Appliance efficiency standards have traditionally been bipartisan policy, but advocates say there has been little progress made on standards updates required by law since Trump took office.
According to the ASAP and ACEEE report, since the beginning of the Trump administration the agency has "not completed a single rulemaking to update appliance standards" and has missed 28 legal deadlines for reviewing appliance standards and 21 deadlines for updating test procedures.
Products include water heaters, clothes washers, electric motors and commercial and industrial fans.
In two separate lawsuits, more than a dozen states and six environmental and consumer groups have recently sued DOE over missed appliance standards updates. They say the federal government is costing consumers billions of dollars every year while also increasing pollution.
The ASAP and ACEEE report concludes that updating standards for 47 products would reduce cumulative carbon dioxide emissions through 2050 by 1.5 to 2.9 billion metric tons, save the average household $230 annually on utility bills by 2035, and reduce peak electricity demand by almost 90 GW by 2050.
The peak demand reduction would be "equivalent to about 13% of current total peak demand, allowing for faster decarbonization of the electric grid at a lower cost," the report concluded. Updated standards for residential water heaters "provide the greatest potential CO2 reductions."
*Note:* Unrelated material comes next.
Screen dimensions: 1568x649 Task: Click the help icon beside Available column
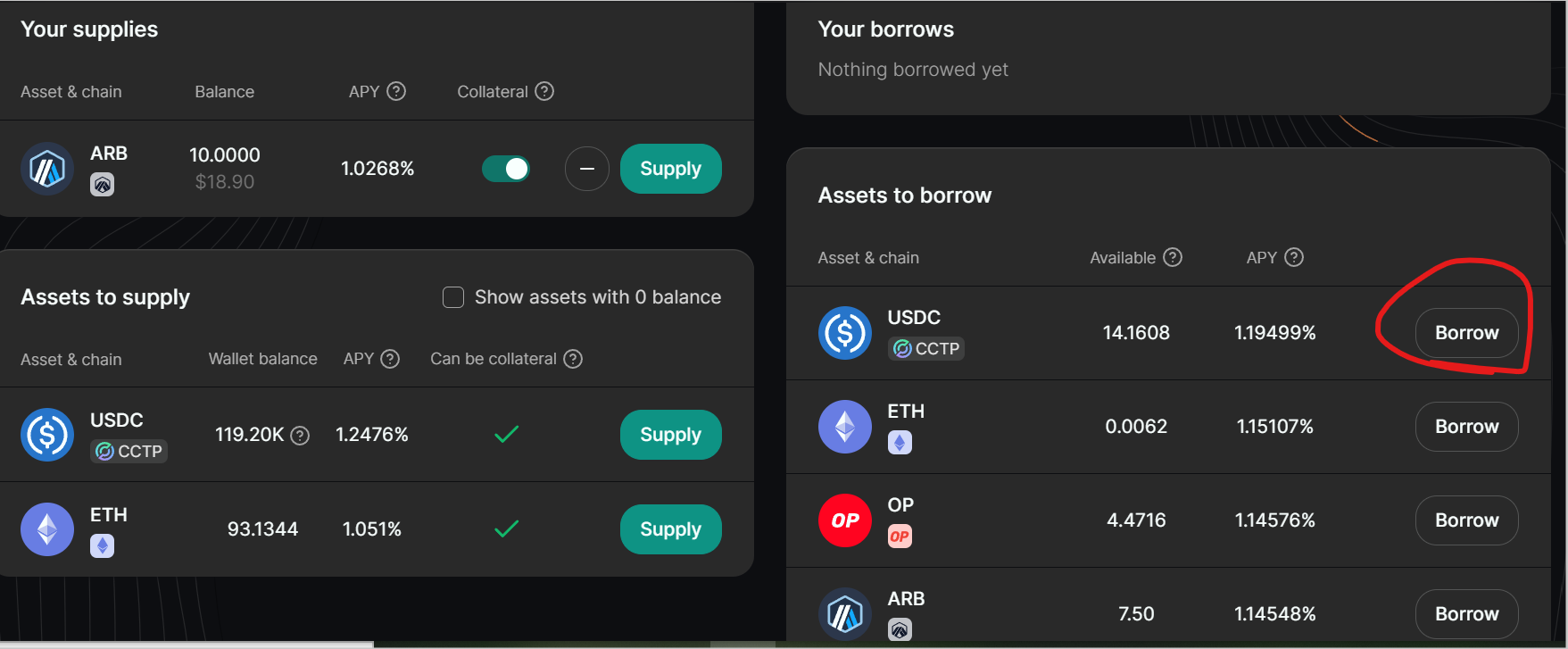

Standards could be met using current technology and be adopted through rulemakings over the next few years, ASAP Technical Advocacy Manager Joanna Mauer said at a Tuesday presentation of the research. Mauer is the lead author of the report.
According to ASAP Executive Director Andrew deLaski, the Biden administration can take immediate steps toward improved appliance efficiency. DOE has been working on some standards this year, particularly some in the pre-rulemaking stage, that could allow the new administration to move forward "relatively quickly," he said Tuesday.
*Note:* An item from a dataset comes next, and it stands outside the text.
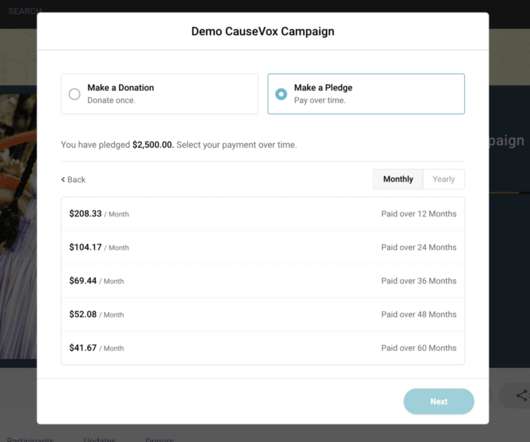The image size is (530, 442).
Task: Click the Demo CauseVox Campaign title
Action: coord(263,31)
In addition, deLaski said, there were were some standards that were proposed at the end of the Obama administration, which were held back by Trump and can be advanced relatively quickly.
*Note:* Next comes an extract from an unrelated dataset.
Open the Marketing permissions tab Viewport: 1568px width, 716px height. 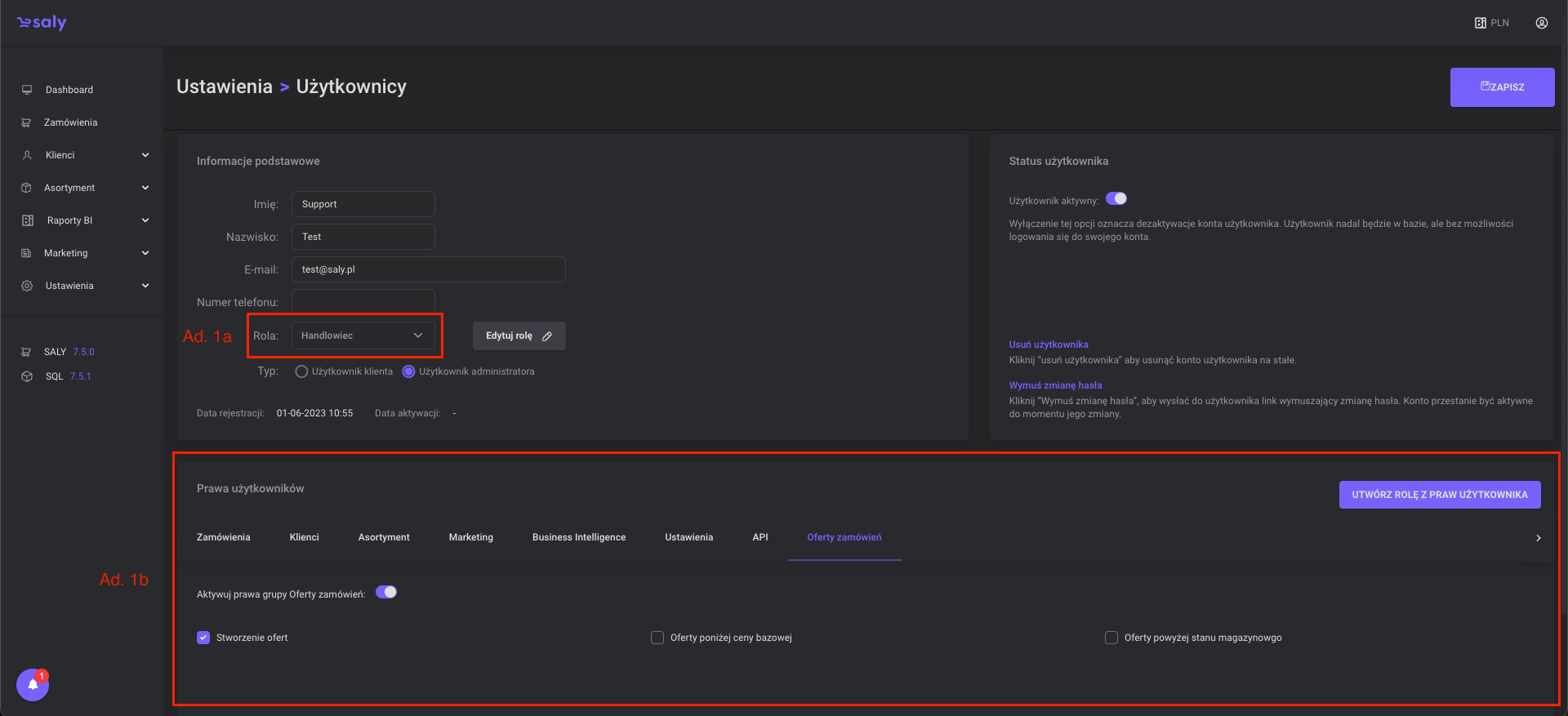point(470,537)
"The Biden administration is not starting from a standstill," said deLaski. "Some work has already been done to allow some standards to be proposed in the first year or two of Biden's administration."
The report also highlighted rule changes completed by the Trump administration that efficiency advocates want to see reversed. Those include changes to light bulb standards and reversing changes to the DOE's "process rule," which governs how new standards are set.
ASAP and ACEEE also suggested rescinding a proposed rule directing DOE to create separate product classes for non-condensing gas space- and water-heating products. Efficiency advocates say the change, made in response to a request from the gas industry, will freeze standards for residential furnaces and commercial water heaters that use natural gas or propane.
But according to the gas industry, a new product class is necessary because new standards would otherwise effectively ban non-condensing gas appliances. In comments filed jointly by the American Public Gas Association, the Natural Gas Supply Association, the National Association of Home Builders and others, the groups argue forcing those appliances out of the market would violate the Energy Policy and Conservation Act of 1975.
In an email, APGA President and CEO Dave Schryver said the group "looks forward to working with the new Administration on a number of issues including energy efficiency." But he added that efficiency measures "must be based on sound science, transparent data, and be economically justifiable."
Mauer noted that ASAP and ACEEE constrained their study to look at only what DOE can do with clear existing administrative authority. "We didn't look at, for example, what the potential emissions reductions would be from standards that would effectively eliminate gas appliances," she said.
The gas industry says it has a role to play in the energy transition.
APGA "strongly believes that the direct use of natural gas in residential and commercial buildings is critical to achieving our country’s environmental objectives," Schryver said.